When the announcement was made public in the Emporia Gazette on November 3rd the backlash was palpable. Some in power claimed that the reaction was stemming from hatred and racism. While Emporia, like any community, has its share of racists and bigots, the claim made by those who should have known better was a categorical lie. The overwhelming majority of the people who live here are of good will, eager to lend a helping hand to those in need. They’re not racists or xenophobes. This is a good and generous city.
The thing that got people upset was the fact that Federal bureaucrats, a large employer, and social service agencies seem to be making decisions about our collective futures without our consent and with little regard to the impact their decisions will have on us.
There’s going to be a meeting tomorrow night so that the public can make its concerns known. That’s the reason given and I hope it will actually go according to that plan. But I know enough about politicians and bureaucrats to be concerned that they intend to monopolize the time and tune out our concerns. We’ll see.
I’ve prepared something to say at the meeting. I’m not sure I’ll get to share it. So, I’ve decided to post my thoughts on my blog. They express what a lot of us here are feeling. For those who read this blog, please get the word out. People in positions of authority and responsibility are acting recklessly, doing great damage to those they say they want to help and to the communities affected by their reckless behavior. What’s happening here is being duplicated in other small towns in this country.
The transcript follows, in full.
In Monday’s Gazette Pat Kelley said rightly that this is a time for us to get answers. But, like most things Pat Kelley says he got the little things right and the big things wrong. He said in his editorial that the root to the problem that brings us here is fear. While that may be the case for a few, most of us are here because our trust has been betrayed. That is the truth and that’s why we’re here.
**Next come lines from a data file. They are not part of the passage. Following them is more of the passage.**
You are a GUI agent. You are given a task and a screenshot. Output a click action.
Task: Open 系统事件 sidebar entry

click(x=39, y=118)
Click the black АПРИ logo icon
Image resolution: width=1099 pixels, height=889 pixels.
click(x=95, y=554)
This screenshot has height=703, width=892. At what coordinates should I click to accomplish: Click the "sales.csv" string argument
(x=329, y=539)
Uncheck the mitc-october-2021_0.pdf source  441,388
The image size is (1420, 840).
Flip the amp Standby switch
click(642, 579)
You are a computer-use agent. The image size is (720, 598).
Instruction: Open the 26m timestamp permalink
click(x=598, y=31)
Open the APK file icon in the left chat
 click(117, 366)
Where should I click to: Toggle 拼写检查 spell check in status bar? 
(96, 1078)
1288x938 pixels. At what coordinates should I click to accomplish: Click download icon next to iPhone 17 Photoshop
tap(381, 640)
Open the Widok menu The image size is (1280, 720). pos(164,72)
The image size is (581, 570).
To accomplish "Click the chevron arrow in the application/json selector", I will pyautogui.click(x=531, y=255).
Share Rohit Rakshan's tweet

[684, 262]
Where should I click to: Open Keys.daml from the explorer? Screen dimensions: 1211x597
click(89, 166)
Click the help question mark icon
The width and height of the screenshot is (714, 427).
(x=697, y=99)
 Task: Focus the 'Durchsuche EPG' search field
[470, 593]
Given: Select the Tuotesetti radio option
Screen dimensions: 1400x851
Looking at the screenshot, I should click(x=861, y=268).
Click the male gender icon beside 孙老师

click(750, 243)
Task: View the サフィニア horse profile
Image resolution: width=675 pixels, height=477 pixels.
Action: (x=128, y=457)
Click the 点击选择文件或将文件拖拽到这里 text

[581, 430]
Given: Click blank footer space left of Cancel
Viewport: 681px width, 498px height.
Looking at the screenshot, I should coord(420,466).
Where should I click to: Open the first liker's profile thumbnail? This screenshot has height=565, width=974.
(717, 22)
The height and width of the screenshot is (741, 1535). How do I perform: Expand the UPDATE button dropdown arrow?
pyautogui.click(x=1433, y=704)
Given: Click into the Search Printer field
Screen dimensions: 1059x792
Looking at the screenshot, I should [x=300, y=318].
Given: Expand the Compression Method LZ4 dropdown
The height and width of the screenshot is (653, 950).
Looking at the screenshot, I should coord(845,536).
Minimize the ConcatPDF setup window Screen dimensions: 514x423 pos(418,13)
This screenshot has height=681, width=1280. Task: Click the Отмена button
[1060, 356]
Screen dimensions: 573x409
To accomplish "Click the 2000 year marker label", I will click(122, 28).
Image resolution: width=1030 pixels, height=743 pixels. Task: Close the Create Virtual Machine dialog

We’re not here because we’re bigots, racists, or xenophobes. We’re here to get answers to questions we have, not express hatred. We’ve come to extend the hand of brotherhood, not hatred.
It’s unfortunate that some in positions of trust and authority have labeled those who question in such a manner. This issue should occupy the highest moral ground, but some are using it as an opportunity to misinform, mis-label, and use political sleight of hand. Because of this they have lost that high ground.
I don’t believe it’s too late to climb that mountain, but I can say with certainty that time is of the essence.
How have we gotten to this point? It’s taken years and the moral failures that have broken the chords of trust are everywhere. What is being played out here in Emporia is being played out against the backdrop of international failures on a grand scale. International institutions that were founded on the premise of international justice have rejected their mandates in favor of inaction and greed. We’ve seen Rwanda, North Korea, Darfur, and the Balkans. We’ve witnessed the food for oil scandal and profit schemes built on the backs of the world’s poor and needy. The betrayal of trust has been monumental.
Americans have tried to fill this void. For my Somali brothers and sisters I want to remind you that it was a mission of mercy that originally bound us together. When international institutions failed, we felt compelled to step into the void. America, as it had done in the Balkans, came to relieve the suffering of Muslims, not compound it. What we did was in the best American tradition. Or motivation was justice and mercy.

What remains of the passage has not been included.